— start of TEXT SHOWN —
10. The cucumber has left the salad.

9. Quasimodo needs to go back in the tower and tend to his bells.

8. You need to bring your tray table to the upright and locked position.

7. Paging Mr. Johnson...Paging Mr. Johnson..

6. Elvis is leaving the building.

5. The Buick is not all the way in the garage.

4. Our next guest is someone who needs no introduction.

3. You've got a security breach at Los Pantaloons.

2. Men may be From Mars...but I can see something that rhymes with Venus.

And the #1 way to tell someone his zipper is unzipped...
1. I always knew you were crazy, but now I can see your nuts.
 

Channahon

Well-Known Member
A nun walks into Mother Superior's office and plunks down into a chair.
She lets out a sigh heavy with frustration.

"What troubles you, Sister?" asks the Mother Superior. "I thought this was the day you spent with your family."

"It was," sighed the Sister. "And I went to play golf with my brother.
We try to play golf as often as we can. You know I was quite a talented golfer before I devoted my life to Christ."
"I seem to recall that," the Mother Superior agreed. "So I take it your day of recreation was not relaxing?"

"Far from it," snorted the Sister. "In fact, I even took the Lord's name in vain today!"

"Goodness, Sister!" gasped the Mother Superior, astonished. "You must tell me all about it!"
— end of TEXT SHOWN —
→ **TASK INSTRUCTIONS**
Rewrite the text from "5. The Buick" up to and including "see your nuts.", putting "Cadillac" in place of "Buick". Rely only on the text for your answers.
— start of SUPPLIED INFORMATION —
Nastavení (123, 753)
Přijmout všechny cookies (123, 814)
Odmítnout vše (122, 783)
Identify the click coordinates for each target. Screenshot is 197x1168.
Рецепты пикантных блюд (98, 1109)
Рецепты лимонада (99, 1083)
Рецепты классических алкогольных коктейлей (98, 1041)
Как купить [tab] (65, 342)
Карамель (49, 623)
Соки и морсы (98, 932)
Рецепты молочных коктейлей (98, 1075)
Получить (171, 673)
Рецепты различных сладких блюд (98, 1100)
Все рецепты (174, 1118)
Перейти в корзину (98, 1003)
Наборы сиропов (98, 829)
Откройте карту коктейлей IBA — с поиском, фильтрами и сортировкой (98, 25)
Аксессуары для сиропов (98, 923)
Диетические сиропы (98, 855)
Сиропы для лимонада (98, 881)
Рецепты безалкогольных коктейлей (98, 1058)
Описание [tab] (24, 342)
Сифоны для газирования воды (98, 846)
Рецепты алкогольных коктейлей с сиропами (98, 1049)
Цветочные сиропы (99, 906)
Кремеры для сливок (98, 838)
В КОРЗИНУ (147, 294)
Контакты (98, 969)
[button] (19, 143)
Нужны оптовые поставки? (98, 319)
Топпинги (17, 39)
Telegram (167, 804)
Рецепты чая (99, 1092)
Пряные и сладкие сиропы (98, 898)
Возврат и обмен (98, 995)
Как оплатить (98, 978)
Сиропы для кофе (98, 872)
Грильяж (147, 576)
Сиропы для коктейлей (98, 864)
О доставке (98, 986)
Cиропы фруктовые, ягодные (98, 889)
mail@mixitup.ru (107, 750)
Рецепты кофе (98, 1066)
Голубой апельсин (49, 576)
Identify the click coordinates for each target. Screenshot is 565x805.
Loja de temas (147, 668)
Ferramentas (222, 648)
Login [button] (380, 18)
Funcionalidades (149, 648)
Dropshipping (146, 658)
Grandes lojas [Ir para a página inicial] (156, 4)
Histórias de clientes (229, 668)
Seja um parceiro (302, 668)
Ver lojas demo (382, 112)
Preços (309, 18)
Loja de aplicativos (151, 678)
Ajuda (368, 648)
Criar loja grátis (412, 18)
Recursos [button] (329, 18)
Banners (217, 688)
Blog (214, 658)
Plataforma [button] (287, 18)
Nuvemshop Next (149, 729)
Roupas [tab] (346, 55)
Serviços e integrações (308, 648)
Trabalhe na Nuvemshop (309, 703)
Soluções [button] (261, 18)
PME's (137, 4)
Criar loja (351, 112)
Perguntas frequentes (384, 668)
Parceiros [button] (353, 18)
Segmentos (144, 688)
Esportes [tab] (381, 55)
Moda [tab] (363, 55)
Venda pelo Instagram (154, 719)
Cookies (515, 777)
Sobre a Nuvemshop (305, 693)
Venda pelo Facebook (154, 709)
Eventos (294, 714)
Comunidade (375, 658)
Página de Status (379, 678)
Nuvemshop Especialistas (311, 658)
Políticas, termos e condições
— end of SUPPLIED INFORMATION —
→ **WRITTEN RESPONSE**
5. The Cadillac is not all the way in the garage.

4. Our next guest is someone who needs no introduction.

3. You've got a security breach at Los Pantaloons.

2. Men may be From Mars...but I can see something that rhymes with Venus.

And the #1 way to tell someone his zipper is unzipped...
1. I always knew you were crazy, but now I can see your nuts.